In the Web 2.0 era, we keep chasing after this dream of a web that is more than just a sea of static documents. Let’s create some APIs or dynamic document snippets and mash ’em up together. Until now, I’ve felt that this was only theoretically useful and had yet to be useful to the folks who don’t have several email addresses that they need to sync up to their Blackberry.

Last year I volunteered to make a website for my son’s school. It’s not that I need one more project to do, but I felt that it was just not right for a school in San Francisco to lack an on-line presence. It’s a relatively new school, just ten years old, and there are surprisingly few parents who are also web-geeks (or maybe I just haven’t found them yet). I had a vision for the web site that included a blog, so that content could be updated by non-techie volunteers, but that hasn’t yet appeared in my first implementation. It’s a basic web site with a number of pages that describe the school and its various programs. I’ve got a number of perpetual drafts of stuff that needs to go up, but I felt it more important that there be a website, than there be a complete website. All good websites are a work-in-progress, no?

The remarkable web 2.0-y tech that I ended up including was Google calendar. The most important part of the website that absolutely must be kept fresh is the dates of upcoming events. I had this vision of a calendar with a human interface that could be kept up by any volunteer. This implementation is a compromise. It doesn’t look exactly how I’d like it to look and there is no obvious link to the full calendar as I would like. I’m one of the rare folks who could actually code that up in not too much time using Google’s public APIs, but the point is, I’d rather spend that hour doing something else on my infinitely long to-do list.

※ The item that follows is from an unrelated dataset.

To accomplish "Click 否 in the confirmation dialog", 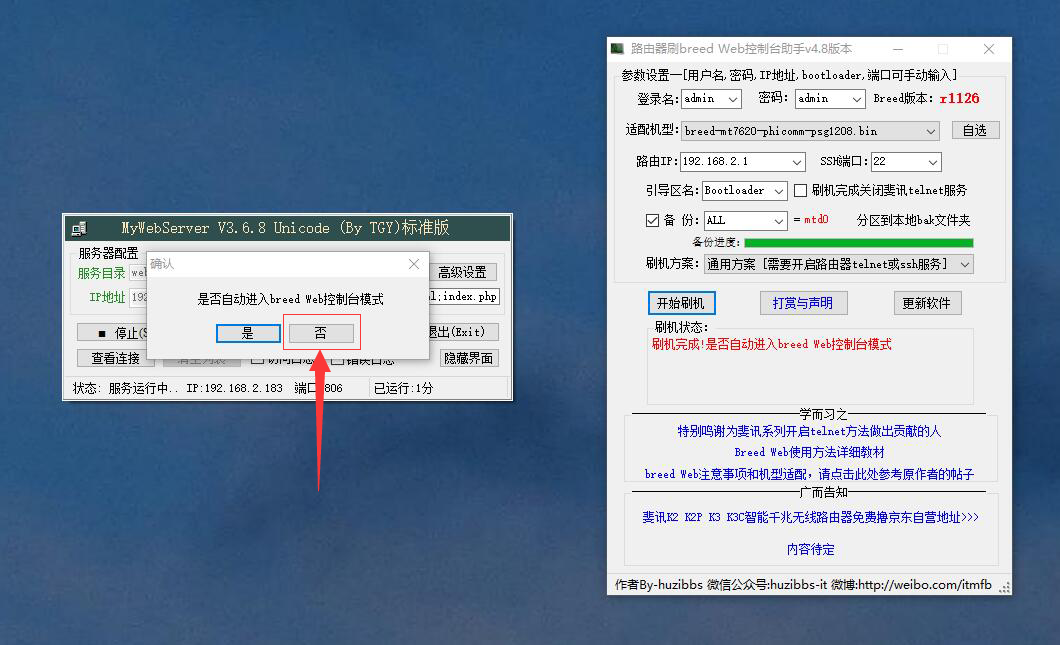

So, one Saturday afternoon, after the summer Kindergarten playdate when I’d found a dad to volunteer to enter calendar data, I invited my alter-ego, the school webmaster, to create a google account, and added the published calendar to the website. I had created a classic “inclusion” by Doug Engelbart’s definition — innovative in the 1960s, still ground-breaking today. By the end of the weekend, James had entered every date in our school calendar, and the website was automatically updated (and would continue to be throughout the year.) Now, James is a little more technical than the average parent, he used to use Yahoo calendar and works in medicine where you need to be fairly techno-savvy; however, he is pretty far from the web 2.0 in-crowd.

Two things are happening: 1) technology is getting easier to use and more useful; and therefore 2) more people are using technology in their work and in their lives. The result: a website that doesn’t need to be updated till next year, but more importantly, the few hours that I have to devote to it can go towards making it better, not simply maintatining it.